How continuous UX research drives better results

Happy woman using laptop

Once you’re able to prove the value of UX research, it’s time to take it a step further and ensure that UX research is being conducted on a regular basis. Organizations with mature UX practices have infused user research into their regular development cycles.

Continuous research not only helps you tap into additional revenue, but it can also enhance your team culture, drive innovation and motivate teams, and most importantly, create lasting, loyal relationships with your customers. By embedding UX research into your development cycle, you’ll have results you can track, and promote a user-centered culture, all while impressing the customers you already have, and winning the loyalty of new ones, too.

When teams across disciplines are involved with UX research, everyone sees the impact of their contributions. You can do this easily by inviting teams to watch user videos throughout each research cycle so they can see how improvements the team has made have impacted the user experience.

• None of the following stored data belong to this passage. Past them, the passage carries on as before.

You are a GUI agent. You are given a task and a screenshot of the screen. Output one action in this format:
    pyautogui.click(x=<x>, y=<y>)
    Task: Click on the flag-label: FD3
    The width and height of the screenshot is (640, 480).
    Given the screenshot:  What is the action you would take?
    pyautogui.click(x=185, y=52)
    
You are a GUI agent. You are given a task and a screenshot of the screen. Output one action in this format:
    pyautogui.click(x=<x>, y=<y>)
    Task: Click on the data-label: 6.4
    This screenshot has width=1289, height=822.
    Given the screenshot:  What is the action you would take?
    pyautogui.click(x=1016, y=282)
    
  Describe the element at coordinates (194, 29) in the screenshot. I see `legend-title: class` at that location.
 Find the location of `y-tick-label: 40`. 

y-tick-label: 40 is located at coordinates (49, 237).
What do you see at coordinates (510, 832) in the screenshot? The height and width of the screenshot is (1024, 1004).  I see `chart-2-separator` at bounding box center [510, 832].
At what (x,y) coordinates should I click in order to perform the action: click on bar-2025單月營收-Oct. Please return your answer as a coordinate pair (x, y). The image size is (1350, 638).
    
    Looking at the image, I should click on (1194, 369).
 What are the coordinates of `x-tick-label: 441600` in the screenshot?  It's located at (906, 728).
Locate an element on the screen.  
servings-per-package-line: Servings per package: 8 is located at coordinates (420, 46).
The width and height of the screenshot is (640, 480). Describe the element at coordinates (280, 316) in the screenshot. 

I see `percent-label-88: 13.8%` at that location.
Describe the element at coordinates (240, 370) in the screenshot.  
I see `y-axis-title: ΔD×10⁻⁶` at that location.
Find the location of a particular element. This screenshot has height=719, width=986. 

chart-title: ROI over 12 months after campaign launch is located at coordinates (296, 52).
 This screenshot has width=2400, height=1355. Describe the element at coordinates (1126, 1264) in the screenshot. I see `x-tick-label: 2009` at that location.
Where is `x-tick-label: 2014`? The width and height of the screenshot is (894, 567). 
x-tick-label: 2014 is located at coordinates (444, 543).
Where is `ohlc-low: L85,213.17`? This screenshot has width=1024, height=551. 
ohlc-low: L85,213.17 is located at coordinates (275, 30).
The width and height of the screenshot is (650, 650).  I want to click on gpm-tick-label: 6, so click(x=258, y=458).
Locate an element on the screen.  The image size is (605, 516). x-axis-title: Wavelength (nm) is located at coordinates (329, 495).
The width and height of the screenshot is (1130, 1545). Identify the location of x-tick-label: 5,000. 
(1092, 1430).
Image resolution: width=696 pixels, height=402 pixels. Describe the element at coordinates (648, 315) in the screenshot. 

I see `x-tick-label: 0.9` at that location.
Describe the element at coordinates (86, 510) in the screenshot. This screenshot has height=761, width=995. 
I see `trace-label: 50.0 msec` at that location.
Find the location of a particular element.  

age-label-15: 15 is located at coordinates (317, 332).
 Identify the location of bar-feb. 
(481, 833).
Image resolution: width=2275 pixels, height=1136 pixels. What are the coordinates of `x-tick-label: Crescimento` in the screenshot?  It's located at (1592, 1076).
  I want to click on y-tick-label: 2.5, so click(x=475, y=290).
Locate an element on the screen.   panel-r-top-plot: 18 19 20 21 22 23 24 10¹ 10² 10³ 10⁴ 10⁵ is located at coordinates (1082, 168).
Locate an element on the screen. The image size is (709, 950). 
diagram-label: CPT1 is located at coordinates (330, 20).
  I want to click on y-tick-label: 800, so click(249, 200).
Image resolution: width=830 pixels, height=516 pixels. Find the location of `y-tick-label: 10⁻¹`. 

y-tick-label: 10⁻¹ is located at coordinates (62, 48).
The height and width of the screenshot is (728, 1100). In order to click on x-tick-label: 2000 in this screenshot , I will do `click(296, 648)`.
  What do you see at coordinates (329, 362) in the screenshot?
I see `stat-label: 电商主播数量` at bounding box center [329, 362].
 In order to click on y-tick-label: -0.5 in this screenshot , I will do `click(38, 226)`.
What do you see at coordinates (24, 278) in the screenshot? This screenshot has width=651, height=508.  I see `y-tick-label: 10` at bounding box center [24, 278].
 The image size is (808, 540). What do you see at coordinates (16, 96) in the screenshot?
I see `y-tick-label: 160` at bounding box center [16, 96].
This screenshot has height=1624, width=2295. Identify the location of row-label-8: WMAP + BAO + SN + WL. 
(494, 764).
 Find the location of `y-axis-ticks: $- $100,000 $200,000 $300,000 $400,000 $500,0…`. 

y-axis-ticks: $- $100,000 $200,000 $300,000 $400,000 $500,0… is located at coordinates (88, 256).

The industry—and your customers—are changing every day. The only way to keep up with the expectations of both is to conduct UX research on a regular schedule. By doing this, you’ll be a step ahead of your competitors, innovating and adapting, while the rest of the market is trying to catch up.

Part of what drives customer loyalty is trust. One of the best ways to develop trust is to prove that you’re dedicated to consistently providing what your customers want. The only way to do this is by asking them on a regular basis.

It’s not hard to convince your stakeholders of the importance of UX research. Most companies already admit they’re planning to conduct more research. What will set you apart from your competition, however, is making UX research a regular part of your process and your budget.

A successful UX research initiative begins with cross-departmental communication and alignment to goals. Once you’ve woven user research as a staple of your regular process and budget, you’ll need the right tools and resources to conduct your research. Choose a platform that will provide you with the speed, agility, and diverse panel you need for fast, insightful feedback, then benchmark your results.